Cloned bones shaken into shape
Scientists have grown new bones in the lab using some of the equipment designed to detect gravitational waves.
A common criticism of research in far-off fields like astrophysics is that it does little for life on Earth, but this project shows our efforts in space have impacts much closer to home.
Scottish researchers says their new bioreactor uses technology designed to detect the ripples in space and time, repurposed to measure impossibly small vibrations just a few billionths of a metre across.
Bone is the second most commonly transplanted tissue in the world, behind blood, but ageing populations mean demand continues to rise.
The new technique is designed to grow new pieces of bone from a patient’s own stem cells.
This could reduce the need for painful surgery to remove bone from other parts of the body, and cut the risk of rejection.
Instead of chemicals or drugs, the team uses tiny high frequency vibration, called ‘nanokicking’, to trigger stem cells to turn into bone producing cells.

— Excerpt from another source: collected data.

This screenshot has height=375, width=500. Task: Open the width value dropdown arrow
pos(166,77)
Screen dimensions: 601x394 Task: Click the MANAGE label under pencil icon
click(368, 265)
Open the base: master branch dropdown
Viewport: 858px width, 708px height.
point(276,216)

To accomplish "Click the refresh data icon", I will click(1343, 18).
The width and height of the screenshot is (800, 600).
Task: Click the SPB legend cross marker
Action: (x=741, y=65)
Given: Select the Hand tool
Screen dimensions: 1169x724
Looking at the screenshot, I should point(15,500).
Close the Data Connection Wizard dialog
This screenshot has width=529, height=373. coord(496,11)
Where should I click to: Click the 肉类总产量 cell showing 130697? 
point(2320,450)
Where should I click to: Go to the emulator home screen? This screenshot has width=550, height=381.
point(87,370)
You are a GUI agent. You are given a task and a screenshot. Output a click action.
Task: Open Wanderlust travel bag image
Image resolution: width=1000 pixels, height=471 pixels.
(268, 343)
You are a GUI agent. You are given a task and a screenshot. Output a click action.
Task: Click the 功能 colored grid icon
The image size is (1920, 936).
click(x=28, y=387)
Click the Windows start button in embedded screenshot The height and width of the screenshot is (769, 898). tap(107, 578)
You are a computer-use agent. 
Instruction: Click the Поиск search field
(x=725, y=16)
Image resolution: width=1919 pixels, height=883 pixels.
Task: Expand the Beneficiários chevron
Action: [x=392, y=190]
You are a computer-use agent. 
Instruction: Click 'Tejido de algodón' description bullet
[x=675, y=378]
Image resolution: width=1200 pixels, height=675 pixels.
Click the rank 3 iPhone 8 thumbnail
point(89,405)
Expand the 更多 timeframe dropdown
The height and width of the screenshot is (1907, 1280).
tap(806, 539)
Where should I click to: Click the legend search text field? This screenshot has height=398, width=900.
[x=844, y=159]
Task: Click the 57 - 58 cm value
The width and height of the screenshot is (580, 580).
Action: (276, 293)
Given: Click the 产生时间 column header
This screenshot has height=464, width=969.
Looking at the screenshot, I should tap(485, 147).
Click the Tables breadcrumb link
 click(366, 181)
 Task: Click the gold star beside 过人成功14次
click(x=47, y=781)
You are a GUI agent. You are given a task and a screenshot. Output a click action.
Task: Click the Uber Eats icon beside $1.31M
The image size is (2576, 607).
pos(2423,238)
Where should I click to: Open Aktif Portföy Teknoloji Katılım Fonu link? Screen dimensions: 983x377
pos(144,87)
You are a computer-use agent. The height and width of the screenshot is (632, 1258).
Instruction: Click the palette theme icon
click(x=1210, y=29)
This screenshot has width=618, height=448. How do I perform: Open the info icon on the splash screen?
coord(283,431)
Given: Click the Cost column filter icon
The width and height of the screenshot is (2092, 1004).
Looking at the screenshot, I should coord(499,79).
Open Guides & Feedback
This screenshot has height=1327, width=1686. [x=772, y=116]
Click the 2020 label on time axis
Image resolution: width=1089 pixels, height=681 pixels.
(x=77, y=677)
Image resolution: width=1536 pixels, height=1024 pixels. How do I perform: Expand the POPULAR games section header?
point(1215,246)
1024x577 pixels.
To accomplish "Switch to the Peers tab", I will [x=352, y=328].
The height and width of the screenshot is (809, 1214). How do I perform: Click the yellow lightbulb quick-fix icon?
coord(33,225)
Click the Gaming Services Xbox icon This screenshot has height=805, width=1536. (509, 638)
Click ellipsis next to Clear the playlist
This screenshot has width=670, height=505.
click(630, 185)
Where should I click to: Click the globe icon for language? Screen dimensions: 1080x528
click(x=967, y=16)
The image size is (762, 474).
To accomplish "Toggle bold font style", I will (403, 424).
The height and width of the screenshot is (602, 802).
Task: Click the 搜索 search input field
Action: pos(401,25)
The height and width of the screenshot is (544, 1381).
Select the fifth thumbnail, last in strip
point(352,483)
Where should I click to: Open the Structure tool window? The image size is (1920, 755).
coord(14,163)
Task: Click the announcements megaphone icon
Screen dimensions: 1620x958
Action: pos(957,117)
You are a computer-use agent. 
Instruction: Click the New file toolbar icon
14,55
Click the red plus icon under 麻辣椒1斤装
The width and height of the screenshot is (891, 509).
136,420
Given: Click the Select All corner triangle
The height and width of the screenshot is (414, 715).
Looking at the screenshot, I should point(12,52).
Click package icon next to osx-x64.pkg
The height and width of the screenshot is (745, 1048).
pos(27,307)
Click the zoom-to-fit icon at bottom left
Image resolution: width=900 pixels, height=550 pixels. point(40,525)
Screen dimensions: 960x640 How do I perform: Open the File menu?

This kind of physical stimulation prompts bone growth due to the fact that bones are very responsive to pressure.
When they do not have stresses placed on them from movement, bones erode, but applying pressure and vibration known as “bone loading” keeps bones repairing themselves.
Artificial ‘nanokicking’ simulates bone loading to trigger the same transformation that happens naturally as the bones in our body grow and heal throughout our lifetime
University of the West of Scotland researcher Professor Stuart Reid says the size of the movements that trigger the cells to transform is so small, it is like “sliding a single sheet of paper in and out from under a football on a table”.
To measure movements so small, the team used the same laser technology as in the hunt for gravitational waves, albeit a scaled-down version.
The plan is to implant the shaken cells where needed to fuse with existing bone and heal bone damage or fractures.
The team is now looking ahead, planning to test their lab-grown bone in people as soon as possible. Further down the line it may even be possible to ‘nanokick’ patients directly to heal fractures without surgery.